### [Assignment]
Would you output all the lines below precisely as they stand, leaving each picture out?

[Collected data]
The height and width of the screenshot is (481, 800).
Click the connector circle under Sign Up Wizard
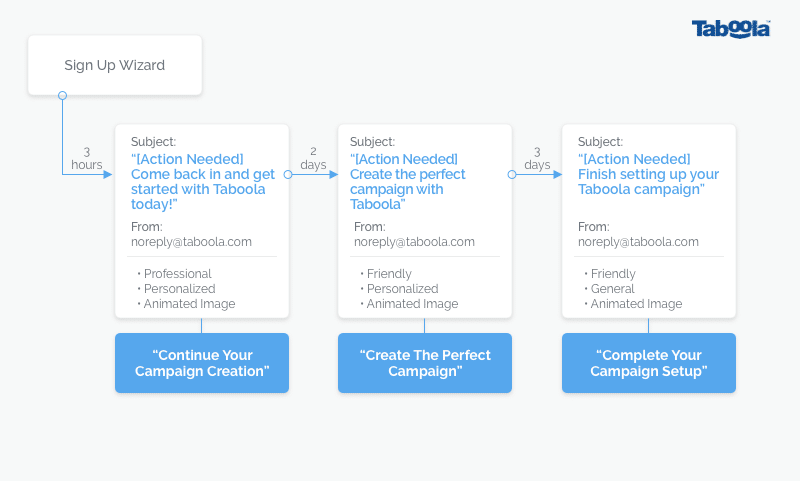pos(62,95)

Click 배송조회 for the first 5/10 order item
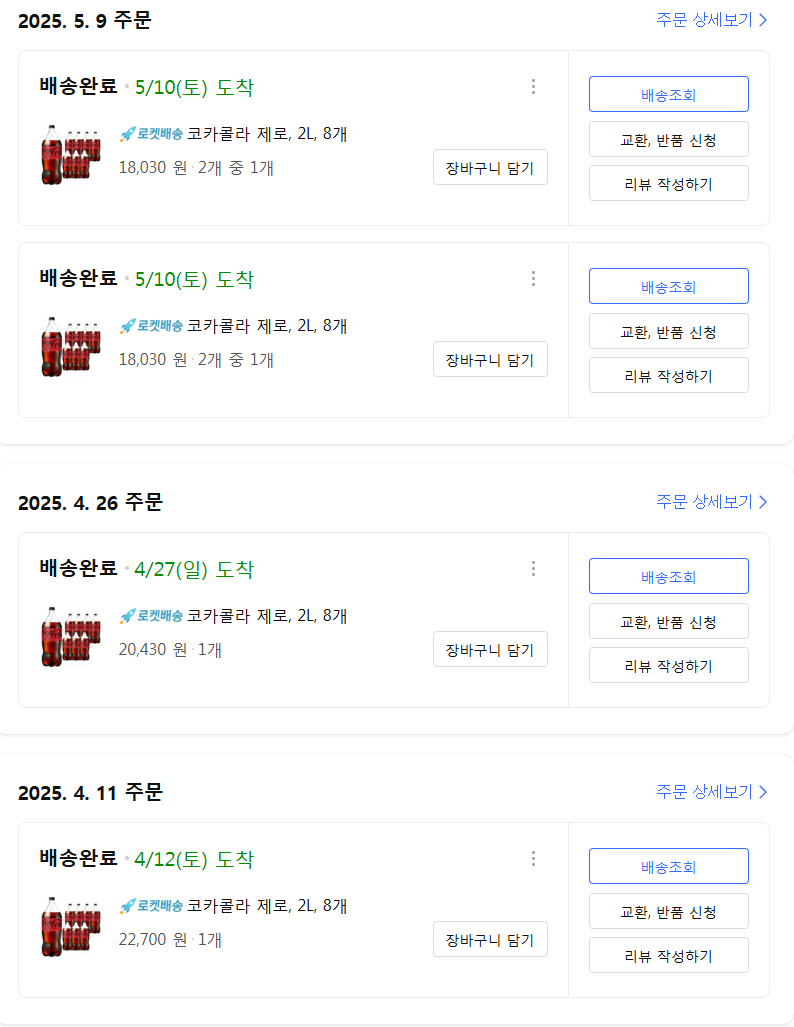[668, 95]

### [Written answer]
The height and width of the screenshot is (481, 800).
Click the connector circle under Sign Up Wizard
pos(62,95)

Click 배송조회 for the first 5/10 order item
[668, 95]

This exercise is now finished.